Lettera aperta di Paolo Lutteri –30 marzo 2023
Caro Riccardo, amico mio,
mi rivolgo a te, che sei artista e professore, eclettico conoscitore della natura e specialmente … delle api! Vuol dire che apprezzi l’estetica, l’educazione e il lavoro sociale. Adesso noi viviamo abbastanza tranquilli, ma intorno a noi guerre, migrazioni, inquinamenti, disagi etici minacciano un futuro difficile. Qui in città le bellezze artistiche sono trattate benino, perché sono prodotti commerciali, da sfruttare turisticamente. Ma in generale la manutenzione delle cose antiche è scarsa e la creatività di quelle moderne è spesso trash. Anche la bellezza della natura in città è mal tenuta. Pare che a Milano non sappiamo dove piantare gli alberi pagati dal PNRR. A Roma sotto gli alberi in fiore ci possiamo trovare immondizia e ungulati. Pittoresco, forse, ma non affascinante. Le api: soffrono per l’inquinamento, resistono nei cartoons per bambini, per fortuna.

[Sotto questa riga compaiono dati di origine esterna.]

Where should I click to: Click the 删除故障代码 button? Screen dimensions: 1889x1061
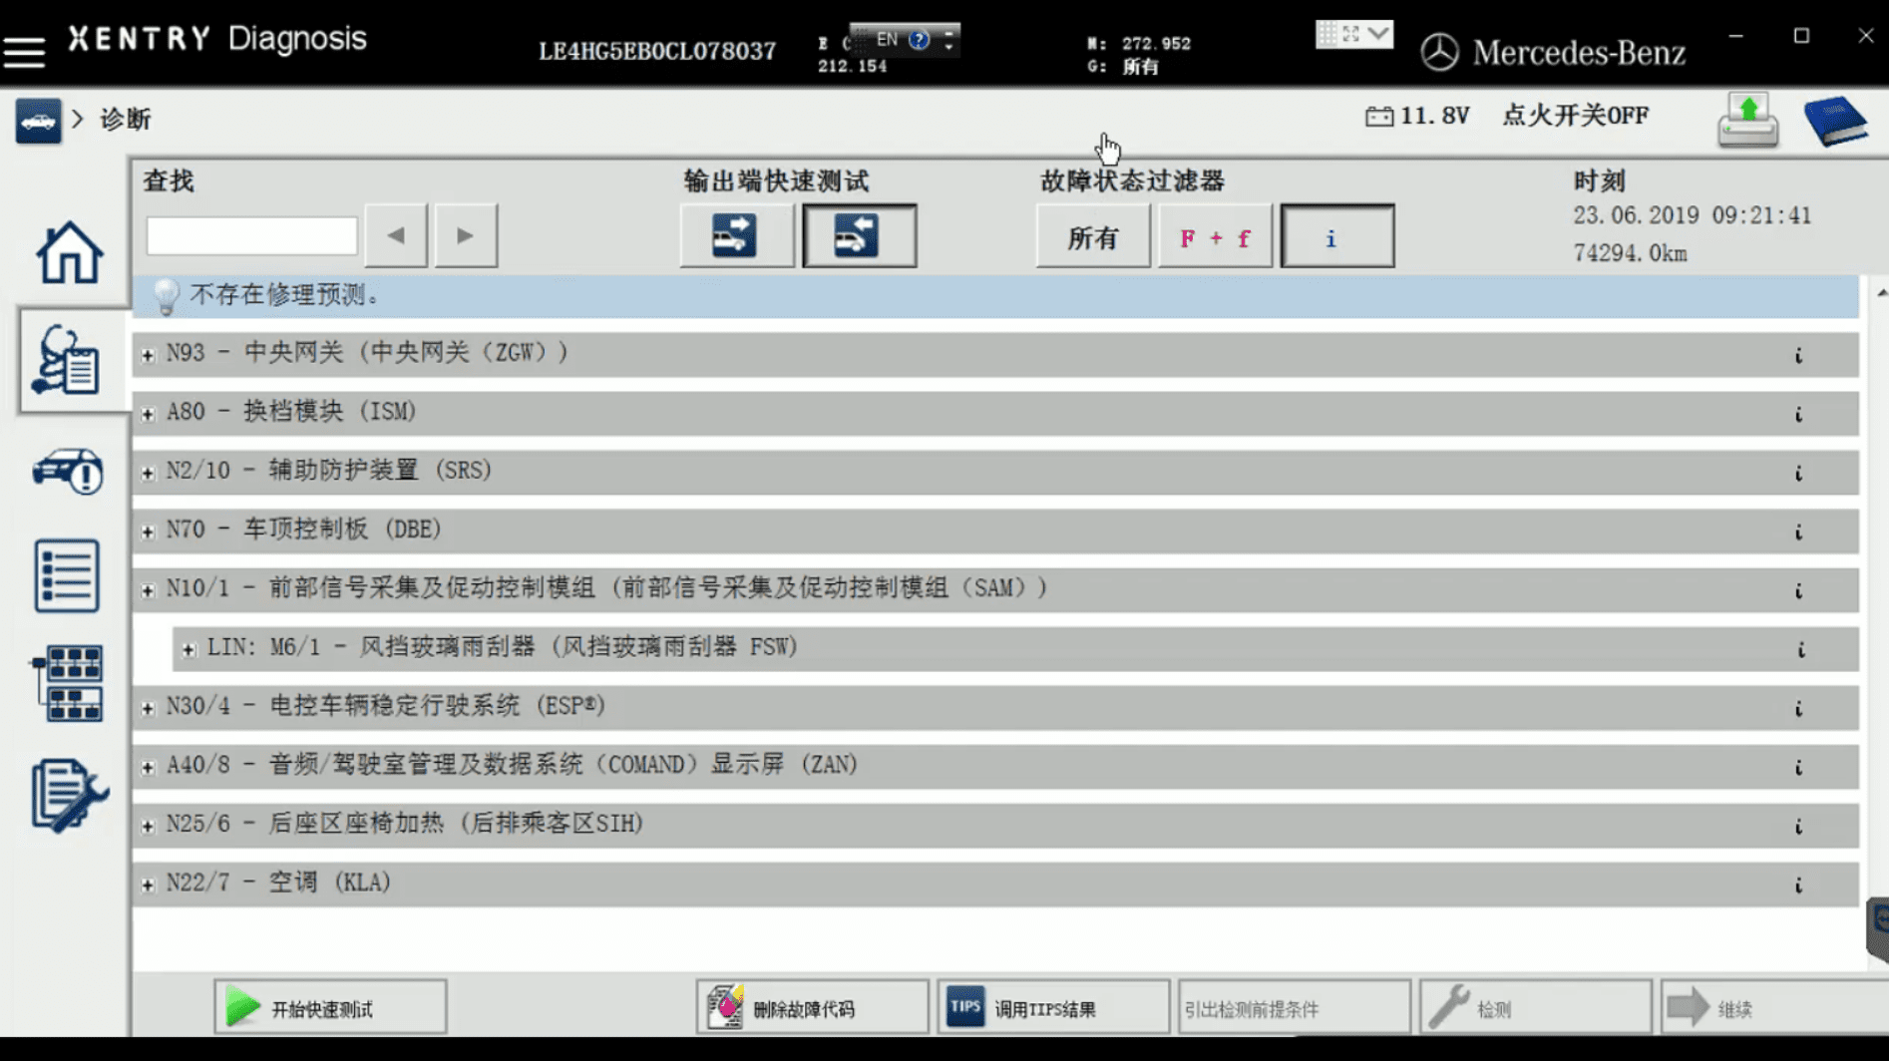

E quindi ho due domande per te.
Prima domanda: l’arte e la bellezza che ruolo hanno in questa civiltà? Possono sostenerla? Non mi illudo che ‘mettere fiori nei cannoni’ possa risolvere le contese, eppure se ci fosse un po’ di buon gusto e buon senso nella testa dei leader del mondo forse se ne gioverebbe anche la diplomazia, al posto delle bombe. Se poi il senso della bellezza si applicasse alla manutenzione di opere d’arte e a esperienze estetiche virtuose, forse staremmo tutti meglio. Senza arte, musei e biblioteche, si brucia la storia. Senza architetti, pittori, musicisti e ‘artieri’, che società sarebbe? I politici dovrebbero avere un pizzico di sensibilità ‘artistica’.
Seconda domanda: nel mondo delle api stupisce il loro linguaggio danzante, l’operosità, la collaborazione, la simmetria e la precisione del loro lavoro. Ci danno esempio di inclusione, condivisione di obiettivi, organizzazione e comportamenti utili alla produzione e alla sopravvivenza. Non voglio esagerare perché ovviamente l’intelligenza animale non raggiunge valori di democrazia e di responsabilità civile, eppure un po’ di coscienza e consapevolezza anche in biologia esiste in modo spontaneo. La gerarchia in un alveare è una forma di comunità primitiva: uniforme e talvolta feroce, non è da imitare ciecamente. Ma è possibile che tra noi umani biologicamente evoluti non riusciamo a trovare schemi di accordo e progetti comuni?
Dagli artisti e dalle api anche il mondo dei media e dei social ha qualcosa da imparare. Che ne dici?